Addressing RQ2, Twitch.tv can support affinity spaces, especially
if we consider that behind this trivial discussions (e.g., jokes,
everyday life) there are several examples of peer mentoring
(Bowman-Perrott et al., 2014) between users and between
streamers and users, where anyone learns from each other (e.g.,
picking the right card, finding the best setting, offering to play
together). Moreover, there was an ongoing fairplay among
viewers and performers. Regardless of the result or differences,
streamers’ opponents and other users are always treated fairly,
which is a crucial behavior in sport and physical education in
higher education (Keiper et al., 2017) and at large (Kavussanu &
Spray, 2006). Such an attitude is essential in feeding a positive
sportspersonship, which is linked to what we expect from others in
general and our empathic capacity toward human beings (Weiss,
Smith & Stuntz, 2008). Furthermore, it weakens the increasing
toxicity in online environments, where the so-called online
disinhibition effect is fostering discrimination and prejudice
(Phillips, 2015; Suler, 2004). Cyberbulling, trolling practices and
hate acts, which are even more frequent when disabled people
are involved were not present in the shows analyzed. These hints
are aligned with the potential of sports for promoting diversity
and mutual understanding against biases and differences (Tonts,
2005; Schulenkorf, Thomson & Schlenker, 2011). This specific
outcome has been advanced also involving competitive gaming
and esports (Heere, 2018), and this study aims to support such
a claim. Findings point to a proactive culture of sports, were
inequalities are marginal and counter-balanced by equity and
reciprocity good sportsmanship among athletes (Coakley, 1998).

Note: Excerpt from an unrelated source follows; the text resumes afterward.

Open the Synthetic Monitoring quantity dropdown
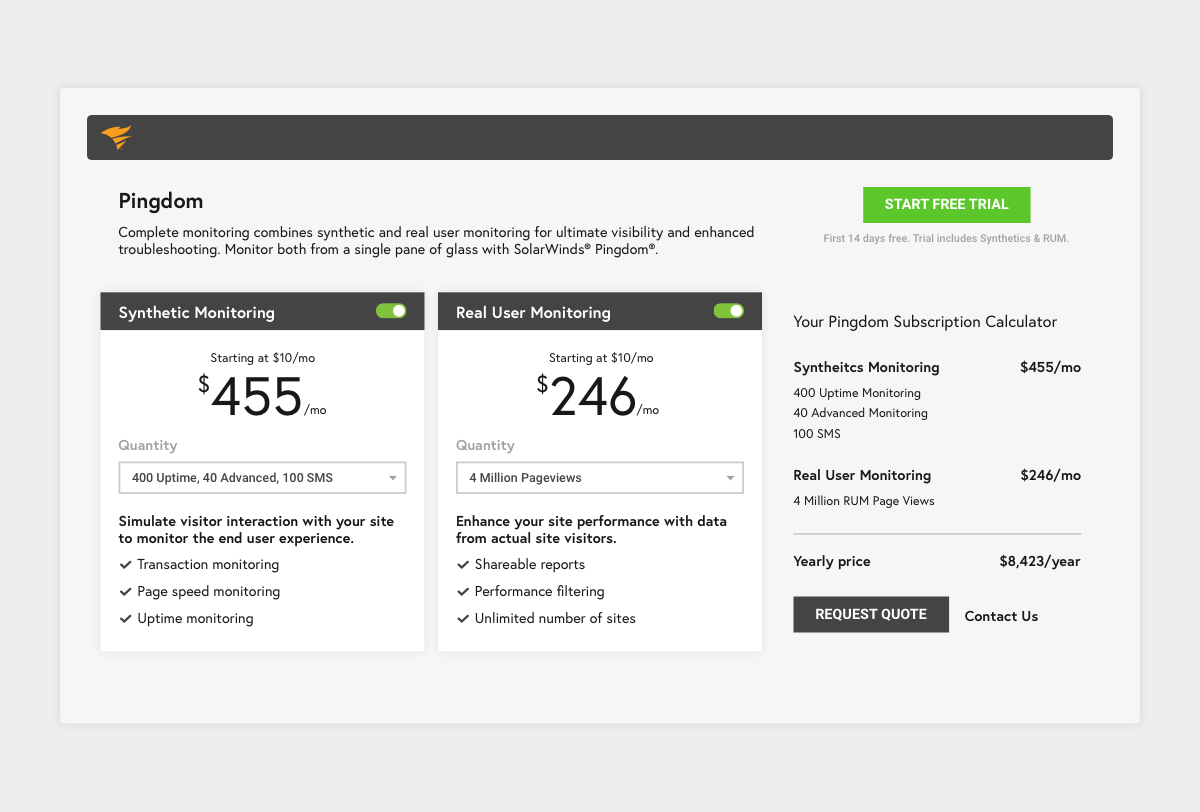 point(262,478)
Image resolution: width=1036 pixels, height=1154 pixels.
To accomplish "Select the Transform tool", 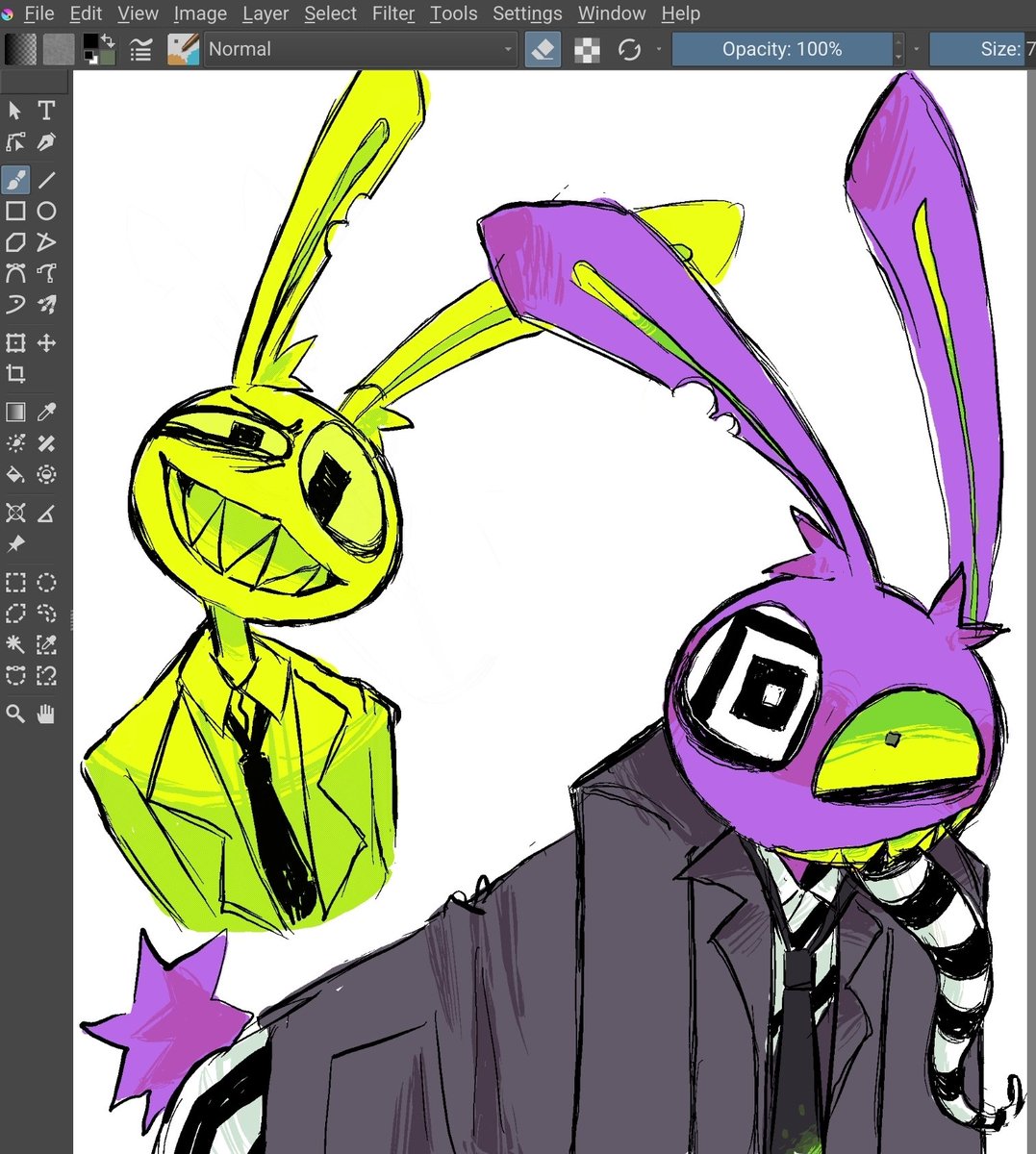I will click(x=15, y=343).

Finally, all the twitchers analyzed do not hide their special needs
but rather they describe them in their front page and/or during
their streaming.
80 JOHN SHARP
This work is promising in its ability to support inclusion and
awareness toward individuals with different abilities in the game
sector and beyond. It has provided evidence of the ability to
examine the use of eSports and streaming by those who are
often excluded in sports. Future research should address three
next steps. First, future data collection should move beyond a
snapshot of the whole phenomenon, which is heterogeneous and
requires additional insight on different special needs,
performers, and games. Second, continued research should focus
on deeper and more extended investigations (e.g., surveys,
interviews with streamers) including working with streamers
beyond eSports (e.g., several streamers with disabilities do not
stream competitive gaming). Finally, eSports are a growing
phenomenon that is experienced in other venues than Twitch.tv
(e.g., YouTube Gaming, mainstream social media, official
competitions), which require proper attention to be explored.